§ Work to complete
Set out the lines below as a Markdown table with the columns Row and Line, beginning at the line that has "Find the location of a particular element." and stopping after the line that has "center [754, 350].". Leave out blank lines.

§ Stored data
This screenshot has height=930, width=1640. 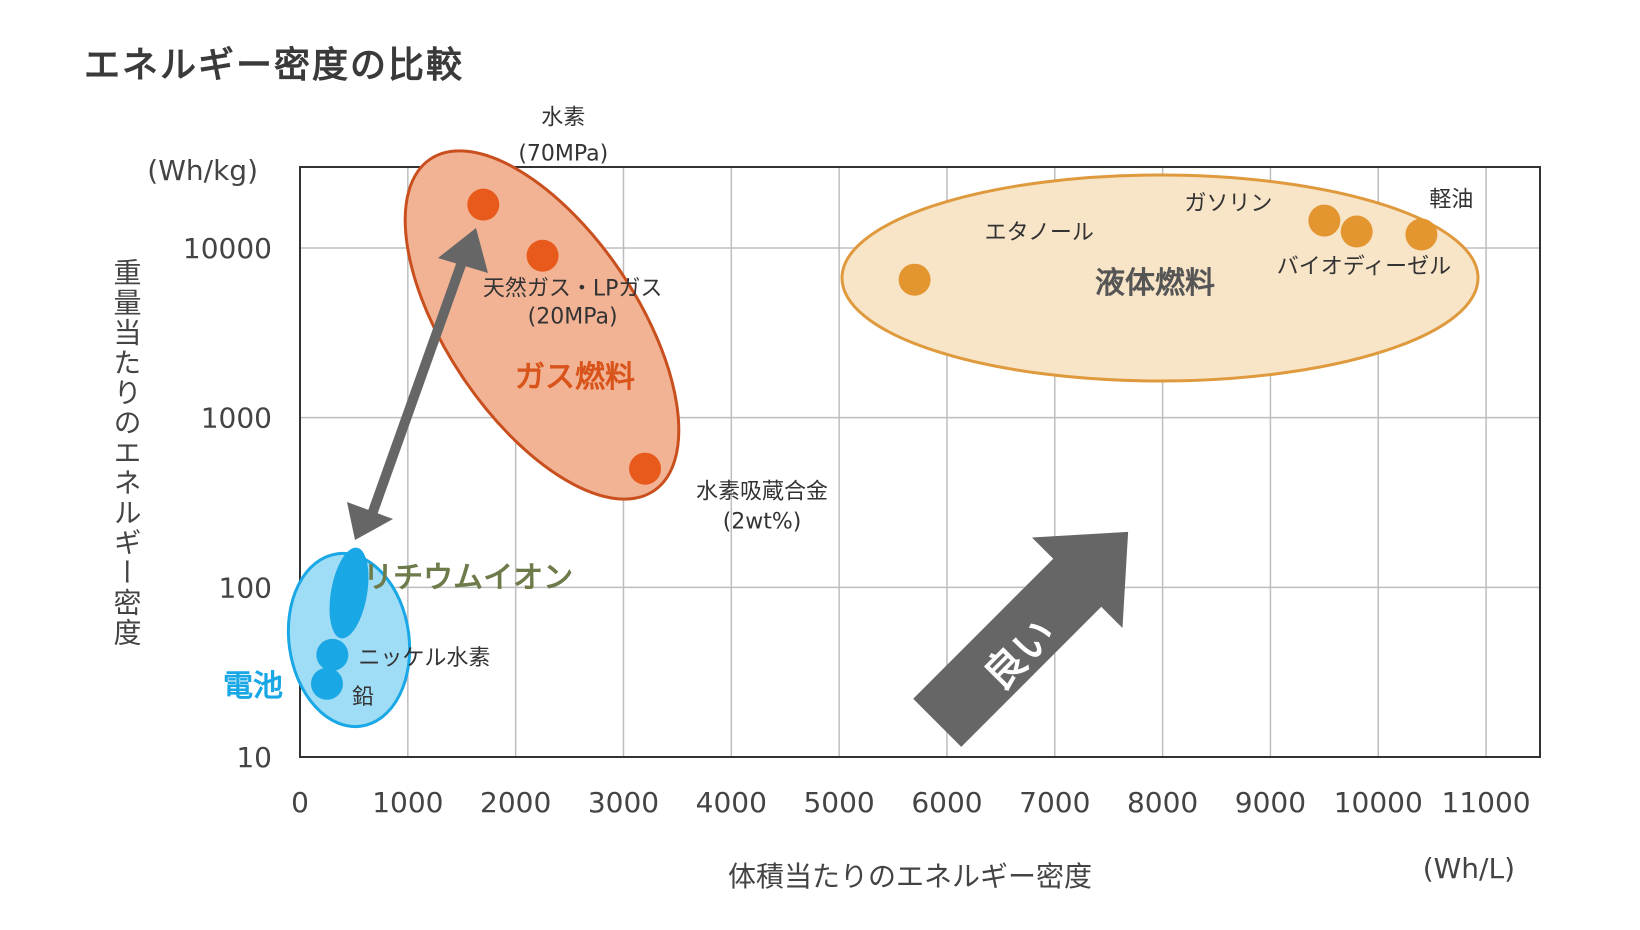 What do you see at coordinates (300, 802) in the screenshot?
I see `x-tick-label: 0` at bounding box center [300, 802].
...
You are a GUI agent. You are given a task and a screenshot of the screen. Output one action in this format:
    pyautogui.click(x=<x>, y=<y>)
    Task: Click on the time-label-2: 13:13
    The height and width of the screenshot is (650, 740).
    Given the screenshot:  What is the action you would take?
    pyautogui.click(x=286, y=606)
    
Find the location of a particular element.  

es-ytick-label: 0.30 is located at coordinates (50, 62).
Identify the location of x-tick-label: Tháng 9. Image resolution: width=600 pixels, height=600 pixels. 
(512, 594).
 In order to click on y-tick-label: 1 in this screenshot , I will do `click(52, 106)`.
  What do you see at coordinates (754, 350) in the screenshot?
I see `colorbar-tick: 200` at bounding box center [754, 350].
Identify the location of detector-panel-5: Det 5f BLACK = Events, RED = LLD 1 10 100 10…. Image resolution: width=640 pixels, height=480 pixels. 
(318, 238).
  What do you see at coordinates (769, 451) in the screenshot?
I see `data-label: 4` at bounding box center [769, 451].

§ Answer area
| Row | Line |
|---|---|
| 1 | Find the location of a particular element.   |
| 2 | es-ytick-label: 0.30 is located at coordinates (50, 62). |
| 3 | Identify the location of x-tick-label: Tháng 9. Image resolution: width=600 pixels, height=600 pixels.  |
| 4 | (512, 594). |
| 5 |  In order to click on y-tick-label: 1 in this screenshot , I will do `click(52, 106)`. |
| 6 |   What do you see at coordinates (754, 350) in the screenshot? |
| 7 | I see `colorbar-tick: 200` at bounding box center [754, 350]. |